Now that you have done all that, there is more that you need to do to make the document(s) admissible at trial. MRE 902(11)(C) is critical:
(C) (i) Records so certified will be self-authenticating only if the proponent gives notice to adverse parties of the intent to offer the records as self-authenticating under this rule and provides a copy of the records and of the authenticating certificate. Such notice must be given sufficiently in advance of the trial or hearing at which they will be offered to provide the adverse party a fair opportunity to consider the offer and state any objections. (ii) Objections will be waived unless, within fifteen days after receiving the notice, the objector serves written specific objections or obtains agreement of the proponent or moves the court to enlarge the time. (iii) The proponent will be responsible for scheduling a hearing on any objections and the court should hear and decide such objections before the trial or hearing at which they will be offered. If the court cannot rule on the objections before the trial or hearing, the records will not be self-authenticating. (iv) If in a civil case, on motion by the proponent after the trial
or hearing, the court determines that the objections raised no genuine questions and were made without arguable good cause, the expenses incurred by the proponent in presenting the evidence necessary to secure admission of the records shall be assessed against the objecting party and attorney.

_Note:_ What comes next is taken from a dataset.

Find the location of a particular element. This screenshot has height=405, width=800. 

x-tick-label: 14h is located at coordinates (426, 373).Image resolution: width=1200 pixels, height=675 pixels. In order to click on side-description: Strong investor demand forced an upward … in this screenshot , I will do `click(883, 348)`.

You must give timely notice to your opponent of your intent to offer the records under this rule, and if the opponent objects, you must set a hearing for the court to resolve the issue. Note the language of the rule: “Records so certified will be self-authenticating only if the proponent gives notice …” No notice = no self-authentication.
Sometimes lawyers agree on a handshake to let the document(s) in. That’s okay when it works, but every lawyer has a tale of woe about an opponent who said one thing in the halls of the courthouse two weeks ago, and then does not quite remember it the same way on the floor of the courtroom at trial. Better practice is to file that notice with a certificate of service. At a minimum, you should document the notice via email or regular mail. Any documentation is better than none, but some forms are better than others.

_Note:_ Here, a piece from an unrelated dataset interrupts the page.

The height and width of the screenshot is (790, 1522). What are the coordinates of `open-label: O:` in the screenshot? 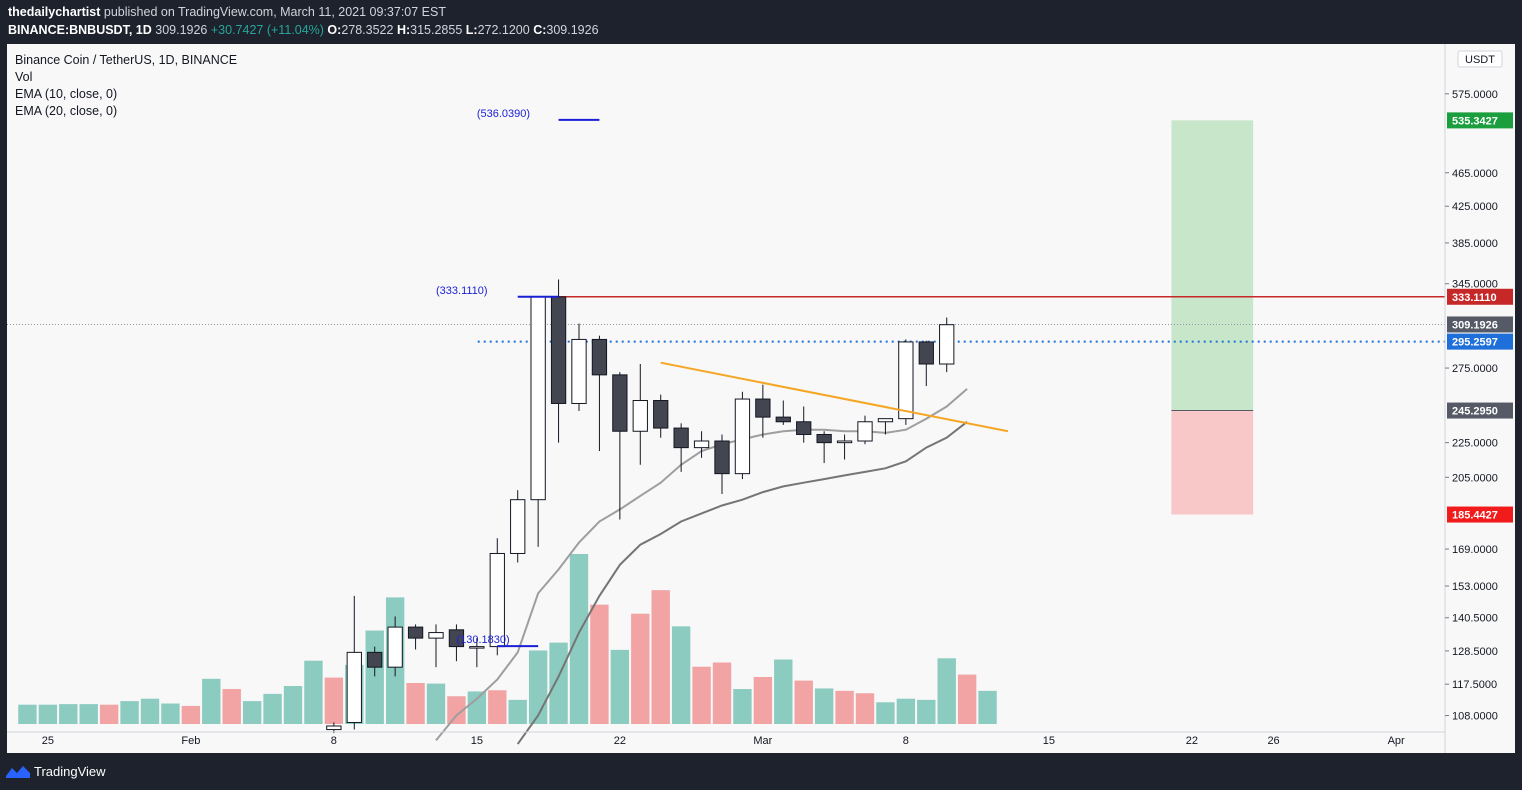 It's located at (334, 30).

MRE 902 is a marvelous road map for how to get documents into evidence without a sponsoring witness, but you’d better follow it in every detail if you wish to succeed.
This is the most clear explanation I have read anywhere
One quibble: says “a written declaration under oath OR attestation subject to the penalty of perjury.” Granted, every affidavit is potentially subject to perjury, but the intent here seems to be to allow alternative to an affidavit.
I think you’re right, but the only reason I can imagine for the alternative is so that the attesting party does not have to find a notary.